On 11 December 1941, four days after the Pearl Harbor attack, 2d Air Force was placed under Western Defense Command. However, on 5 January 1942, it was returned to the Air Force Combat Command (a redesignation of GHQAF after creation of the United States Army Air Forces on 20 January 1941), and later placed directly under Headquarters AAF when Air Force Combat Command was dissolved in March 1942.

From December 1941, 2d Air Force organized air defense for the northwest Pacific Ocean coastline of the United States (1940–1941) and flew antisubmarine patrols along coastal areas until October 1942. It appears that immediately after 7 December 1941, only the 7th, 17th, 39th and 42d Bombardment Groups under II Bomber Command were available for this duty. In late January 1942, elements of the B-25 Mitchell-equipped 17th Bombardment Group at Pendleton Field, Oregon were reassigned to Columbia Army Air Base, South Carolina ostensibly to fly antisubmarine patrols off the southeast coast of the United States, but in actuality came to prepare for the Doolittle Raid against Japan.

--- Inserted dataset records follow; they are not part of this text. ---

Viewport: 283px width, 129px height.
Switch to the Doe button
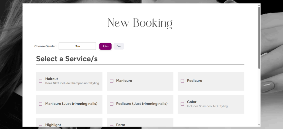tap(119, 46)
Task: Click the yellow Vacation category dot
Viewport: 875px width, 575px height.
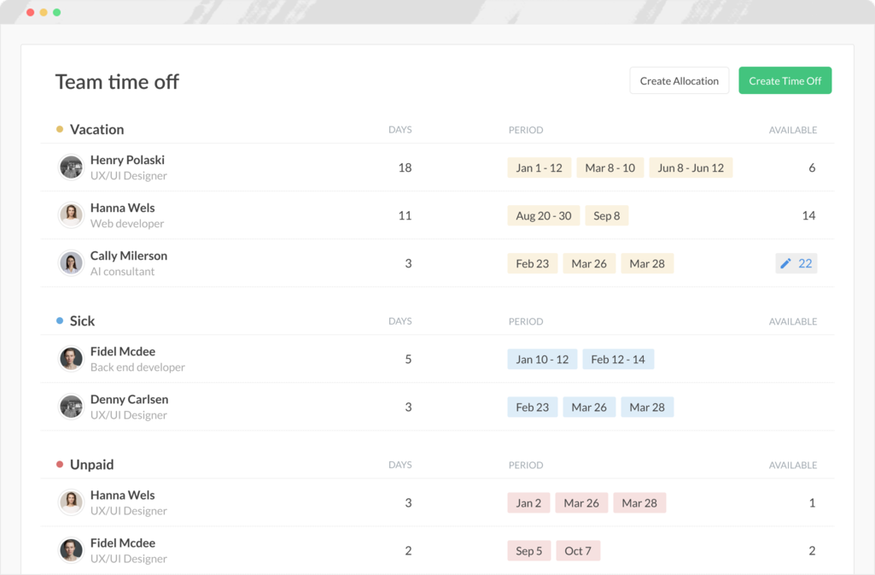Action: pos(60,130)
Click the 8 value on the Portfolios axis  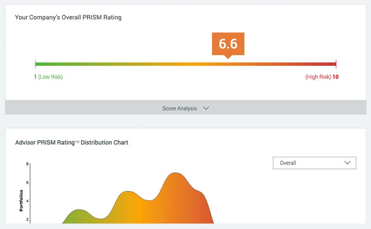pyautogui.click(x=28, y=164)
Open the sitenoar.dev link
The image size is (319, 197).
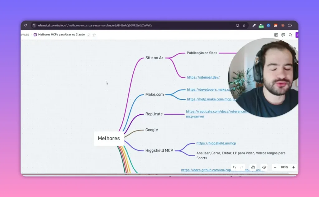tap(203, 77)
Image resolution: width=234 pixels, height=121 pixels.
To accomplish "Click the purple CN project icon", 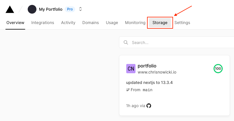I will (131, 69).
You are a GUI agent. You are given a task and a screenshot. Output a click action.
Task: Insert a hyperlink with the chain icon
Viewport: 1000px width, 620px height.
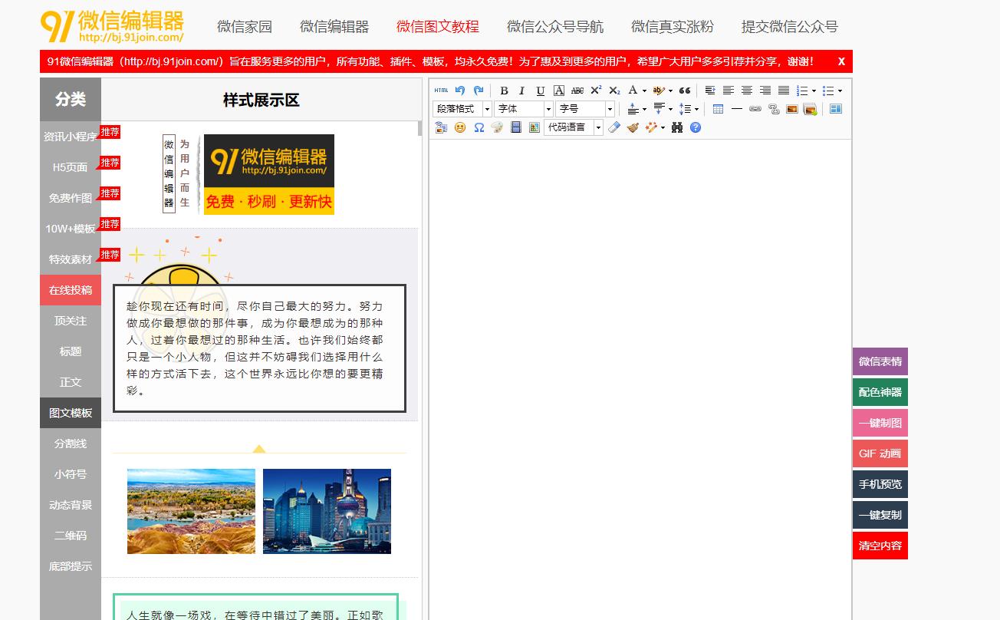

In January 1942, the 2d Air Force was withdrawn from the Western Defense Command and assigned the operational training of units, crews, and replacements for bombardment, fighter, and reconnaissance operations. It received graduates from Army Air Forces Training Command flight schools; navigator training; flexible gunnery schools and various technical schools, organized them into newly activated combat groups and squadrons, and conducted operational unit training (OTU) and replacement training (RTU) to prepare groups and replacements for deployment overseas to combat theaters.

As the Second Air Force it became predominantly the training organization of B-17 Flying Fortress and B-24 Liberator heavy bombardment groups. Nearly all new heavy bomb groups organized after Pearl Harbor were organized and trained by Second Air Force OTU units, then were deployed to combat commands around the world. After most of the heavy bombardment groups had completed OTU training, the Second Air Force conducted replacement training of heavy bombardment combat crews and acquired a new mission of operational and replacement training of very heavy bombardment (B-29 Superfortress) groups and crews.

Designated the Second Air Force on 18 September 1942, starting in mid-1943 the unit's training of B-17 and B-24 replacement crews began to be phased out, and reassigned to First, Third and Fourth Air Forces as the command began ramping up training of B-29 Superfortress Very Heavy bomb groups, destined for Twentieth Air Force. Under the newly organized XX Bomber Command, B-29 aircraft were received from Boeing's manufacturing plants and new combat groups were organized and trained. XX Bomber Command and the first B-29 groups were deployed in December 1943 to airfields in India for Operation Matterhorn operations against Japan.

A football team made up of Second Air Force personnel defeated Hardin–Simmons University in the 1943 Sun Bowl.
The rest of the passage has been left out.